The agency’s proposed sale notice for the New York Bight, released in June, also contains several provisions aimed at helping fishermen. These include a proposal for 2.5-mile-wide fishing vessel transit lanes in the proposed Hudson South lease area and a requirement that wind developers coordinate with the fishing industry and consider any “potential conflicts” when developing construction and operation plans.
Some offshore wind developers are attempting to address fishing industry concerns. Drawing on its experience working with the commercial fishing industry overseas, developer Equinor held a series of meetings with fishermen as it was planning Empire Wind, a proposed offshore wind farm south of Long Island. Based on feedback it received during those meetings, Equinor redesigned the layout for the wind farm to include an open area for fishing at the western edge of the lease area.
“Equinor met us halfway and negotiated something that would work well for everybody,” said Hawkins, who co-organized the meetings and attended them on behalf of Roda.
In recent years in Europe, many spatial conflicts have been avoided by this sort of collaborative planning.

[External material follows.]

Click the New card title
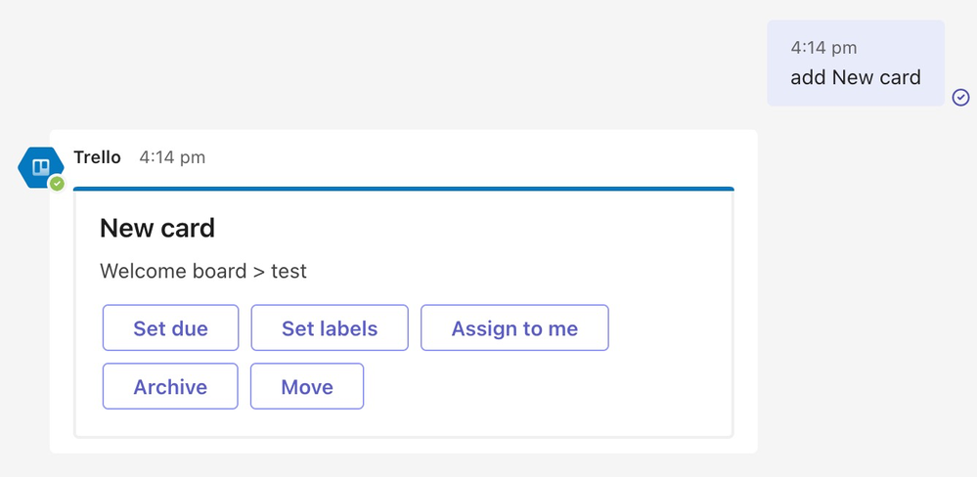977x477 pixels. pos(157,229)
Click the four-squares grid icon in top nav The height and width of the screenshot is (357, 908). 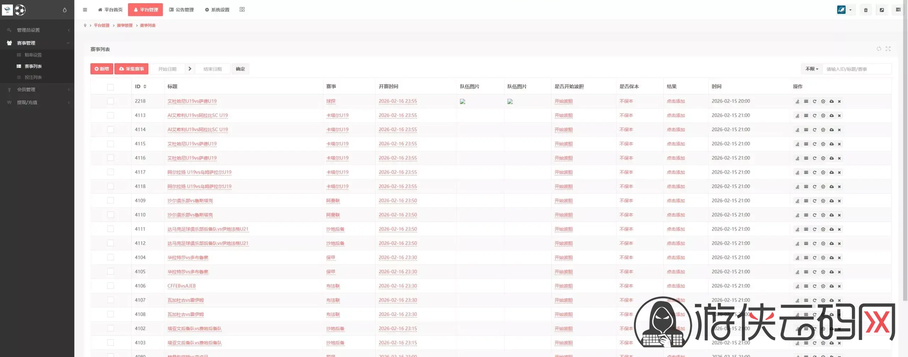point(242,10)
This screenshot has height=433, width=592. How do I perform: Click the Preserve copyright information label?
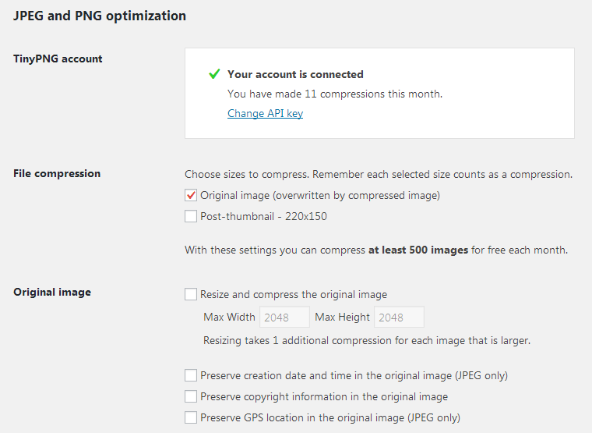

But right now, Hawkins said that meaningful negotiations between offshore wind developers and fishermen in US waters the exception rather than the norm. “From our perspective we’ve seen less authentic engagement with fishermen” since the start of the Biden administration, Hawkins said. “It certainly has the appearance of [developers] thinking they’re going to be all right no matter what.”
Hooker said that BOEM will “continue to engage with commercial fishermen to avoid or reduce potential impacts from offshore wind energy development.” BOEM, he said, works with the US coast guard and others at all stages of offshore wind development to determine how navigation and fishing will be impacted, and the agency tries to avoid leasing the most heavily trafficked parts of the ocean.
But according to Hawkins: “The fishing industry feels very strongly that they still do not have a meaningful voice in the process nor an authentic seat at the table.”